Typo correction serves strictly as a fallback, preserving full performance for correct queries.

Candidate Selection Process

A two-stage pipeline keeps the process efficient:

Stage 1: Trigram-based filtering

  • Generate trigrams from the misspelled token
  • Retrieve candidate terms that share trigrams
  • Retain only those with sufficient overlap

Stage 2: Edit-distance reranking

  • Score remaining candidates using normalized edit distance (or Levenshtein similarity)
  • Select the best match only if it exceeds a minimum confidence threshold

If no candidate meets the threshold, no correction is applied. This prevents overconfident or incorrect substitutions.

Why This Design Was Selected

The trigram + edit-distance approach delivers strong practical benefits for VDO:

  • Lightweight: No external dependencies or cloud services.
  • Domain-aware: Corrections are tuned to actual content in the library.
  • Fast: Expensive work only occurs on failed searches.
  • Maintainable: Clean separation between vocabulary building, persistence, and runtime usage.
  • Scalable: Trigram indexing avoids full vocabulary scans.

Key Optimizations

Several refinements were added during implementation:

  • Fallback-only activation: Normal search runs first; correction activates only when needed.
  • Aggressive vocabulary filtering: Stop words, short/long tokens, and duplicates are removed early to reduce size and noise.
  • Unique trigrams: Repeated trigrams within a single term are stored only once.
  • Overlap and score thresholds: Weak matches are filtered before expensive scoring.
  • Lazy initialization: The in-memory engine loads once and stays resident until the vocabulary changes.
  • Separated rebuild/read paths: Vocabulary rebuilds write to SQLite; runtime only reads the saved data.

Scalability and Tradeoffs

Query-time performance remains strong because:

  • Exact lookups are O(1)
  • Trigram filtering keeps candidate lists small
  • Edit-distance scoring runs only on shortlists

Build-time cost involves scanning searchable content, which is acceptable when triggered only on meaningful data changes.

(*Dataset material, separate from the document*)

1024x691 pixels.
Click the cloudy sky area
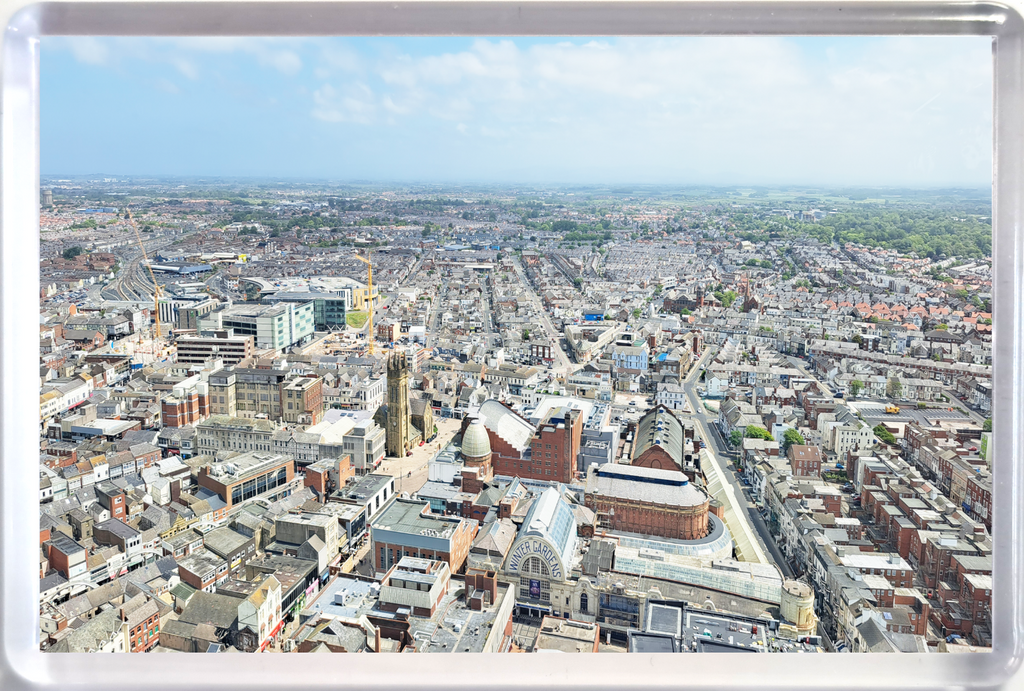click(516, 104)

The approach intentionally prioritizes practicality over perfection. It handles common typos effectively while staying lightweight and offline. It does not attempt semantic search, grammar correction, or full phrase-level understanding.

Future Improvements

Potential enhancements include:

  • Batched database reads during vocabulary preparation
  • Debounced rebuild scheduling for burst updates
  • Source tracking or reference counting for safe partial rebuilds
  • Caching of common correction results
  • Phrase-aware correction for multi-word queries

Final Thoughts

The typo-correction feature in VDO solves a concrete user problem: small typing mistakes should not hide relevant content. By using a trigram-indexed vocabulary with edit-distance reranking, the system achieves reliable corrections while respecting the constraints of a local-first desktop application.

The result is a noticeable improvement in search quality without added complexity or performance overhead in the common case. For VDO, this represents an effective and balanced solution.